Des inégalités qui se creusent dans les quartiers gentrifiés : l'accès au logement, c’est urgent!
À Saint-Henri, comme dans tous les quartiers gentrifiés et partout au Québec, de plus en plus de personnes ont de la difficulté à payer leur loyer.

Depuis le début de la crise sanitaire provoquée par la pandémie de la COVID-19, plusieurs locataires éprouvent de grandes difficultés financières, certainEs doivent même déménager le 1er juillet et sont à la recherche d’un logement.

Mais comment trouver un logement pas cher en ce moment, étant donné la pénurie de logements actuelle?

Par exemple, dans les quartiers du Sud-Ouest de Montréal - parmi les plus gentrifiés de la métropole -, le taux d’inoccupation est de 0,5 % ! Et les loyers ne cessent d’augmenter de manière alarmante comme l’atteste la hausse de 10,5 % entre 2018 et 2019, d’après les données de la Société canadienne d'hypothèques et de logement (SCHL). Le risque de se retrouver à la rue est donc, en cette période, encore plus présent.

À cela s’ajoutent les évictions en cours des locataires et le manque criant de logements sociaux : à Montréal, des milliers de ménages sont en attente d’un logement subventionné approprié à la taille de leur ménage. Rappelons qu’aucune nouvelle unité de logement social n’est prévue dans le budget déposé, en mars dernier, par le gouvernement Legault, ni dans son plan de relance économique annoncé début juin!

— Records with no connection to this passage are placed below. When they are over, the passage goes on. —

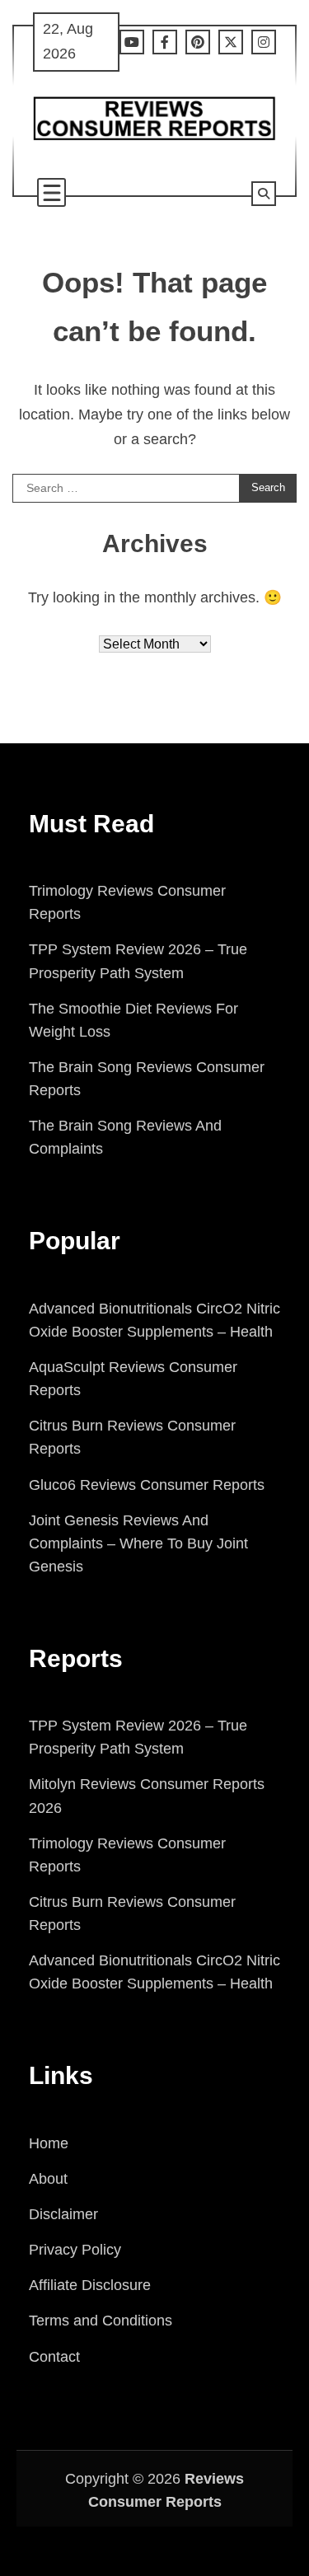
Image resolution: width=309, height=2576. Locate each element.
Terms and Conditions (100, 2320)
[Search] (263, 193)
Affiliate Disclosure (90, 2285)
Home (48, 2143)
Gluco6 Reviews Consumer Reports (147, 1485)
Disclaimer (63, 2214)
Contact (54, 2357)
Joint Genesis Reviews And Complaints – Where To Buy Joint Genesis (138, 1543)
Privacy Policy (75, 2249)
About (48, 2179)
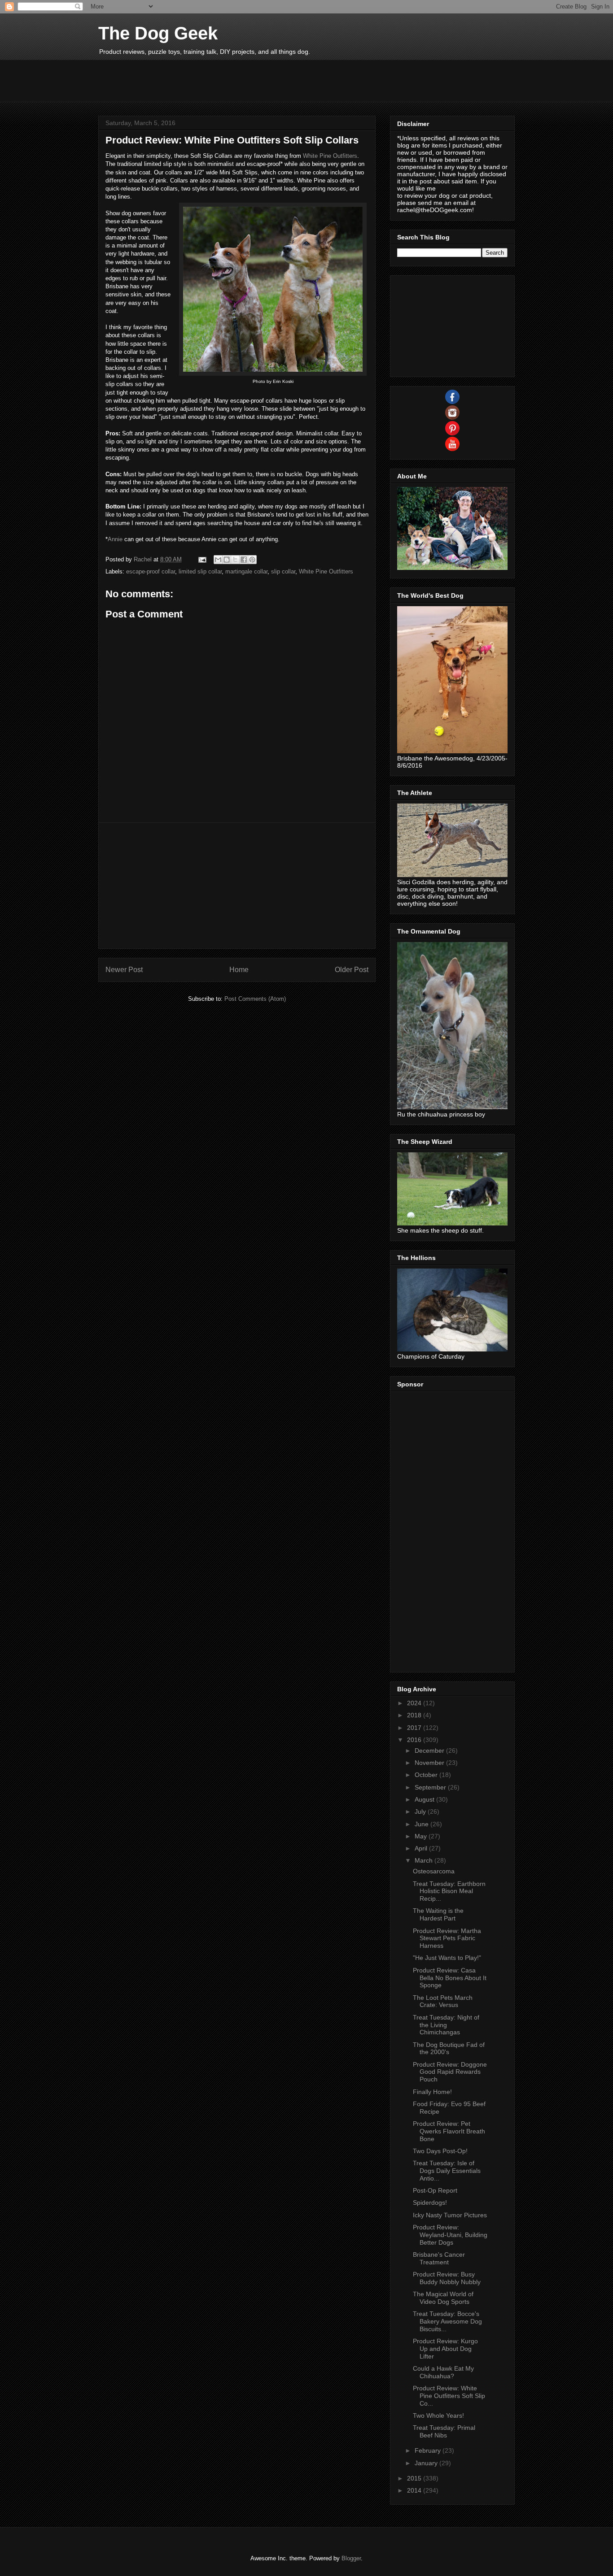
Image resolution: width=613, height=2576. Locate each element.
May (422, 1836)
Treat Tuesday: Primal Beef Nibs (444, 2431)
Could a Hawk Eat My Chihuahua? (443, 2372)
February (428, 2450)
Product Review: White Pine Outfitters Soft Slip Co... (449, 2396)
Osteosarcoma (434, 1871)
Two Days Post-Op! (440, 2151)
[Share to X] (235, 559)
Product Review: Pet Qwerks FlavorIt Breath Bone (449, 2131)
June (422, 1824)
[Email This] (218, 559)
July (421, 1811)
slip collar (283, 571)
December (430, 1750)
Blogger (351, 2558)
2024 (415, 1703)
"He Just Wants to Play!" (447, 1957)
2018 (415, 1715)
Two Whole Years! (438, 2415)
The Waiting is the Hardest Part (438, 1914)
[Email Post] (201, 559)
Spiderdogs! (430, 2202)
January (427, 2463)
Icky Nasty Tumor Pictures (450, 2215)
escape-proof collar (150, 571)
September (431, 1787)
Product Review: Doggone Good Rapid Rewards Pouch (450, 2072)
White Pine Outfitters (330, 155)
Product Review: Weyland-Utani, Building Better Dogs (450, 2235)
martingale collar (246, 571)
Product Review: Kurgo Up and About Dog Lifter (445, 2348)
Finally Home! (432, 2091)
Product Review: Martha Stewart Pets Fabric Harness (447, 1938)
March (424, 1860)
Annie (115, 539)
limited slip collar (200, 571)
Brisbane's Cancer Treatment (439, 2258)
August (425, 1799)
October (427, 1774)
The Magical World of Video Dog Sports (443, 2297)
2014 (415, 2490)
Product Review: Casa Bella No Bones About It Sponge (449, 1978)
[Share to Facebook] (243, 559)
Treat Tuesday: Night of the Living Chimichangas (446, 2025)
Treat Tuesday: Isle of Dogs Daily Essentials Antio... (447, 2170)
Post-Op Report (435, 2190)
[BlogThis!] (226, 559)
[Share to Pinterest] (252, 559)
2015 (415, 2478)
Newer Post (124, 969)
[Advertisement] (261, 80)
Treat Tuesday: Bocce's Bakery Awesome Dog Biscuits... (447, 2321)
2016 (415, 1739)
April (422, 1848)
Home (239, 969)
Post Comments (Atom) (255, 998)
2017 (415, 1727)
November (430, 1762)
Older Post (351, 969)
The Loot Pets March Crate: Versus (443, 2001)
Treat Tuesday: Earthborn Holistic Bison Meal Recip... (449, 1891)
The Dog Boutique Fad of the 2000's (449, 2048)
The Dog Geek (158, 33)
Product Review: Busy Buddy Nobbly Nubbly (447, 2278)
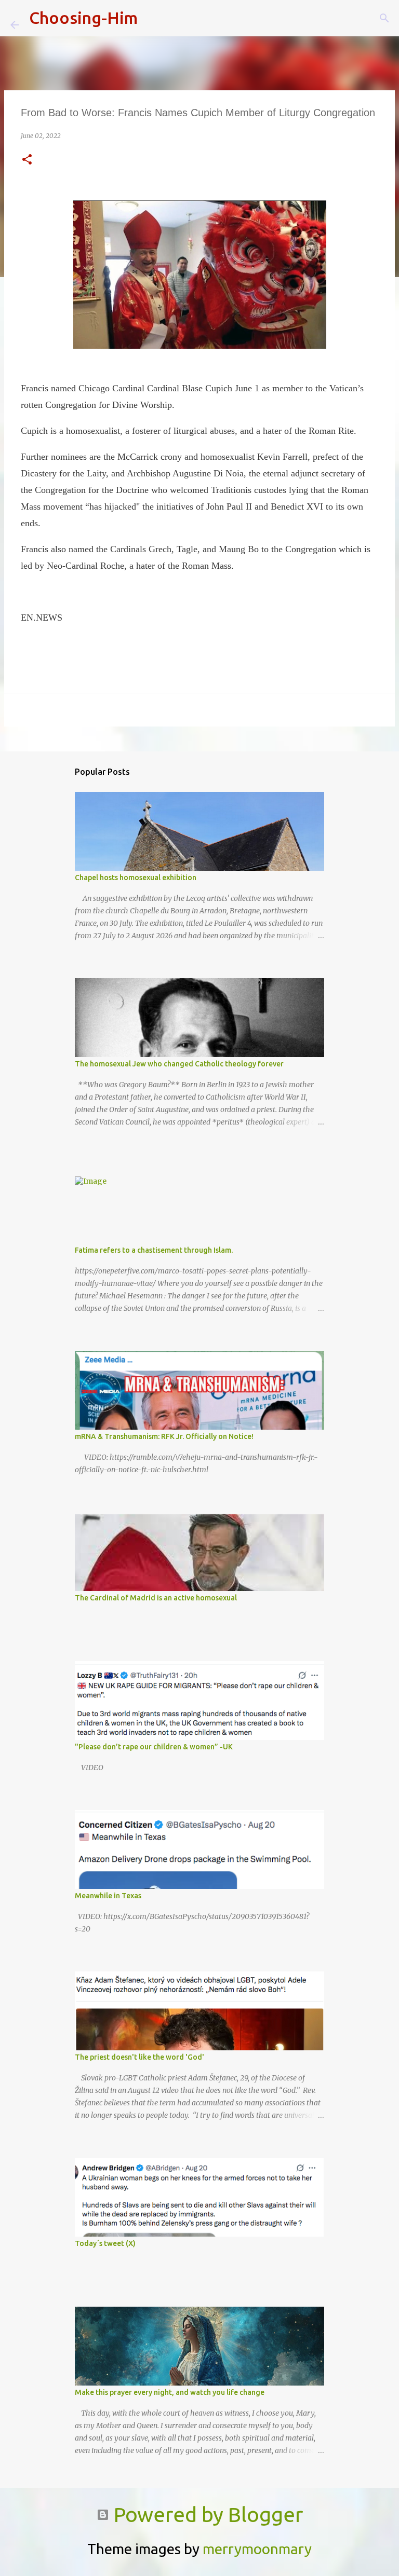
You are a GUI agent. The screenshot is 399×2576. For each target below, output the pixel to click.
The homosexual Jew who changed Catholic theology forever (179, 1064)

Il faut aller au-delà des mesures annoncées et déjà mises en place par les différents paliers gouvernementaux - la Ville de Montréal, Québec, Ottawa - afin de répondre aux besoins des locataires. Ils doivent reconnaître que le logement est un droit essentiel.

Nous, les sous-signéEs, demandons que les 8 mesures suivantes soient mises en place ou bonifiées afin d'assurer l'accès au logement pour les personnes vivant avec de faibles revenus :

• Aucune éviction pour le non-paiement de loyer depuis le début de la crise ne doit avoir lieu.

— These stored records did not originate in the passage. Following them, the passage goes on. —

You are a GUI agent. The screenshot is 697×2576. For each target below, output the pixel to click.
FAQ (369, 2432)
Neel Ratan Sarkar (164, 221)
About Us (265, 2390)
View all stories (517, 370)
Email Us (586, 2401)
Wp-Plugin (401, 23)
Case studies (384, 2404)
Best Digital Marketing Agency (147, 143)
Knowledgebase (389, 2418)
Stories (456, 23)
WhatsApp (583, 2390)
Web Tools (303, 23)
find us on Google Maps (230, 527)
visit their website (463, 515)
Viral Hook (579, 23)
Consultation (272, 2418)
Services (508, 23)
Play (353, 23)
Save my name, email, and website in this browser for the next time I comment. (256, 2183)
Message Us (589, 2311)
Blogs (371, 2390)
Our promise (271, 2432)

• Les baux doivent être prolongés au-delà de leur échéance pour le temps de la crise, si les locataires le souhaitent.

• Des délais supplémentaires doivent être alloués pour le renouvellement des baux et pour contester les hausses de loyer.

• Les hébergements touristiques (ex : Airbnb) doivent être réquisitionnés par la Ville de Montréal pour loger les personnes sans-logis, et ce, à un coût raisonnable.

• Au provincial, plus de suppléments de loyer d’urgence doivent être débloqués.

• Au fédéral, un fonds adéquat de dépannage pour les locataires doit être mis en place.

• Le financement de nouveaux logements sociaux et communautaires.

• Que les banques permettent le report des hypothèques pour les propriétaires des immeubles locatifs.